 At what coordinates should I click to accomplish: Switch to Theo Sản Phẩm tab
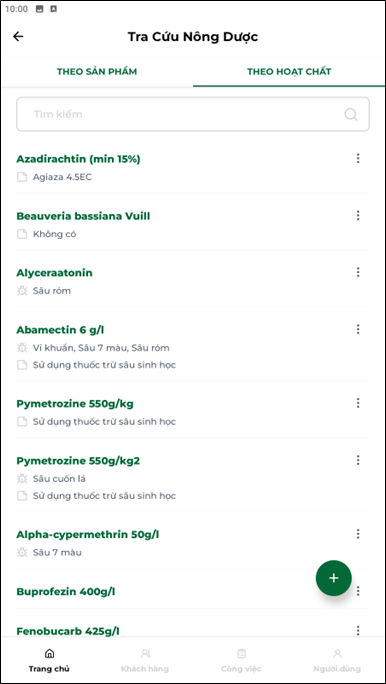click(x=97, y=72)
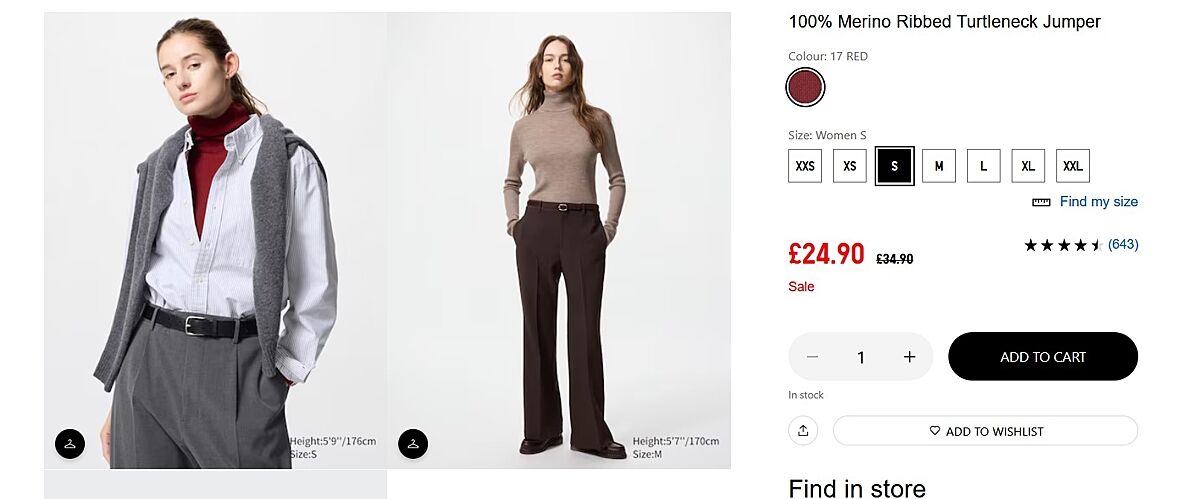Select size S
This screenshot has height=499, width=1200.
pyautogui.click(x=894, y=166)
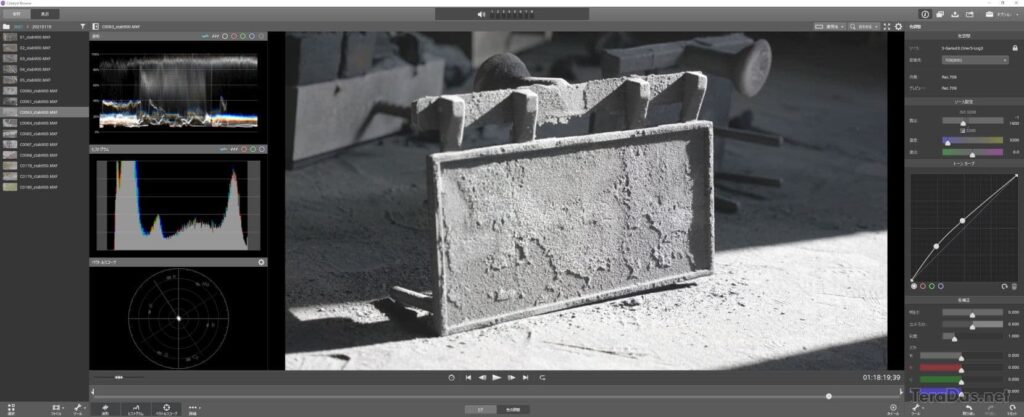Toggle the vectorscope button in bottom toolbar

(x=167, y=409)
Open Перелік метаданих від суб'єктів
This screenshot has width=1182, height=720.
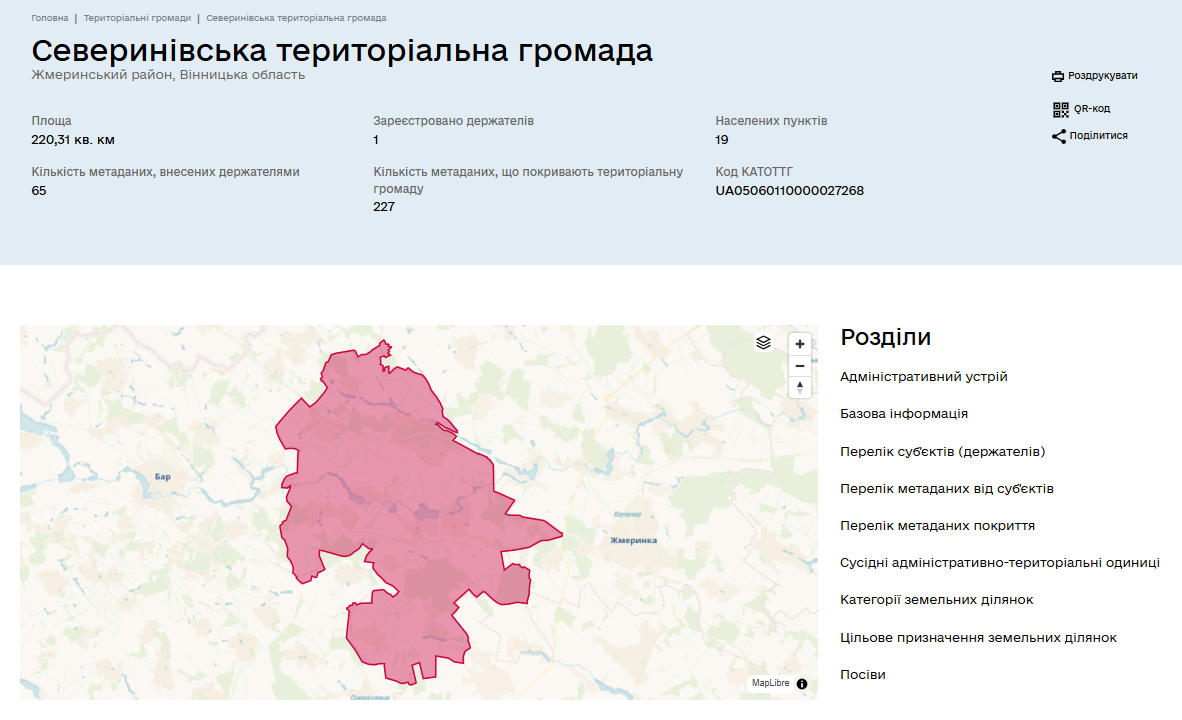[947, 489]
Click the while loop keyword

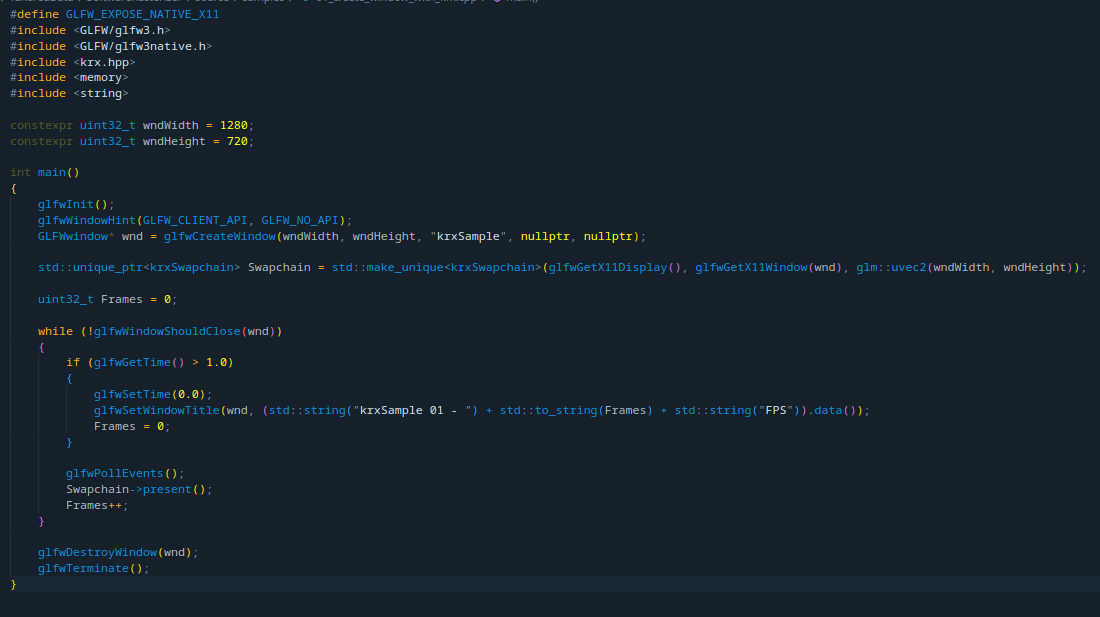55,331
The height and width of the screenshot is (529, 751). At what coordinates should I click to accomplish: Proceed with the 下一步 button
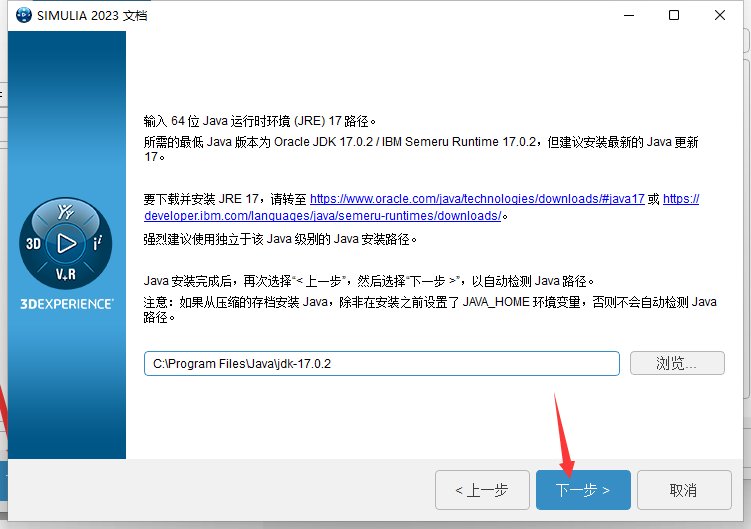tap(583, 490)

===

Omit the pictures; restate every entry word for word.

EXERCISE ANSWER:
 At what coordinates should I click to accomplish: Switch to Theo Sản Phẩm tab
click(x=97, y=72)
Select size S
This screenshot has height=499, width=1200.
pyautogui.click(x=894, y=166)
Toggle the vectorscope button in bottom toolbar

(x=167, y=409)
Open Перелік метаданих від суб'єктів
This screenshot has width=1182, height=720.
[947, 489]
Click the while loop keyword

55,331
The height and width of the screenshot is (529, 751). At what coordinates should I click to accomplish: Proceed with the 下一步 button
tap(583, 490)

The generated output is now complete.